Earlier this week, I was reading a friend’s blog post in which he argued that it’s silly to ever pay for education, given the vast number of free resources available online.
I disagreed. While I think it’s great that there are so many free resources – in fact, I’m trying to make this blog one of them – and I’m no fan of spending money when you don’t need to, I also know that sometimes you get what you pay for.
Sometimes the free resources really are the best. When I’m stuck with a technical problem, I search online to see how other people have solved it. If I want to know how a particular CSS property works, I again look it up online. I’m not sure I’ve ever spent a day at work where I didn’t use Google.
On the other hand, when I’m trying to sit down and learn something, I usually turn to paid content. In particular, I like books. Yes, most technical books are providing the same information you can find with a Google search, but the author is providing an additional service: collecting what’s known about the topic, paring it down to what’s most relevant, and presenting it in a way that makes sense. (At least, if it’s a good book this will be the case.) Because there’s a financial incentive, someone who is an expert on the field can afford to spend a great deal of time sharing his or her expertise in a way that might not be possible on a free medium.

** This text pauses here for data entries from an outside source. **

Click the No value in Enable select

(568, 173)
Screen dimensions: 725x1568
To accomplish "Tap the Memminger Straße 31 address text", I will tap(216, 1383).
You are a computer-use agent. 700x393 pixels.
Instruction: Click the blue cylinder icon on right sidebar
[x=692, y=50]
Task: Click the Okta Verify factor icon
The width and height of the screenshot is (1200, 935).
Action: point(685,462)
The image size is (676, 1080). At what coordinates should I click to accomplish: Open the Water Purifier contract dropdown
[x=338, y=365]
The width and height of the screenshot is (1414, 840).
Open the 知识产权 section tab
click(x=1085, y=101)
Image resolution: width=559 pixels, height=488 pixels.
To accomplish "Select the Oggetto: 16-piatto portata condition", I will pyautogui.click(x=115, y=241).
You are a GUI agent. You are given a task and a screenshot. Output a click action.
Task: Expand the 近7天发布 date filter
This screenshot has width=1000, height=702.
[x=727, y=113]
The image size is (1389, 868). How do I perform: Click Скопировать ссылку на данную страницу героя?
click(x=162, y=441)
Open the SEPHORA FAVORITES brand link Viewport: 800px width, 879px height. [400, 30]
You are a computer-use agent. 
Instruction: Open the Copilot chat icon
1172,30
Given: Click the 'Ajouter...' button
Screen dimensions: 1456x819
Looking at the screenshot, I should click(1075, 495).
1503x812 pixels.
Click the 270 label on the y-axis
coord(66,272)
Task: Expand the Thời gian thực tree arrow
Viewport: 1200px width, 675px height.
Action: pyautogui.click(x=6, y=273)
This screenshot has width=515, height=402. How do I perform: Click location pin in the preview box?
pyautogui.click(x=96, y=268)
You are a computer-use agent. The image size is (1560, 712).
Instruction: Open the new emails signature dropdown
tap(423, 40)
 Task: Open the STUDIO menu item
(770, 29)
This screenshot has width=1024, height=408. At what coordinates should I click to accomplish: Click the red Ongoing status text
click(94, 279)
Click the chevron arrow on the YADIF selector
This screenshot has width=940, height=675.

Similarly, while I know that many people have successfully learned material watching free videos on youtube, I haven’t been a fan of that method for two reasons: most videos on youtube don’t have subtitles (crappy automatically-generated subtitles don’t count) and if I’m trying to learn something, I’m presumably not knowledgeable enough about it to know which presenters actually know what they’re talking about. Lately, however, I’ve been trying Pluralsight, which has a ridiculous number of professionally produced videos, many with subtitles. Full disclosure: I probably wouldn’t have gotten around to trying them if I hadn’t gotten a free trial, as it’s hard to find enough time to justify the $25+/month – but now that I’ve tried it out I suspect I’ll want to continue once my trial runs out. Because I have limited free time, it’s worthwhile to me to spend money to increase my learning speed.
Of course, none of this is to say that you can’t do just fine with free resources, especially if you have more time than money. Although I’m no longer a starving student, I still feel the pull of getting something for cheap or free; just realize that you may be paying for those free materials with your time. Sometimes, spending money really is worthwhile.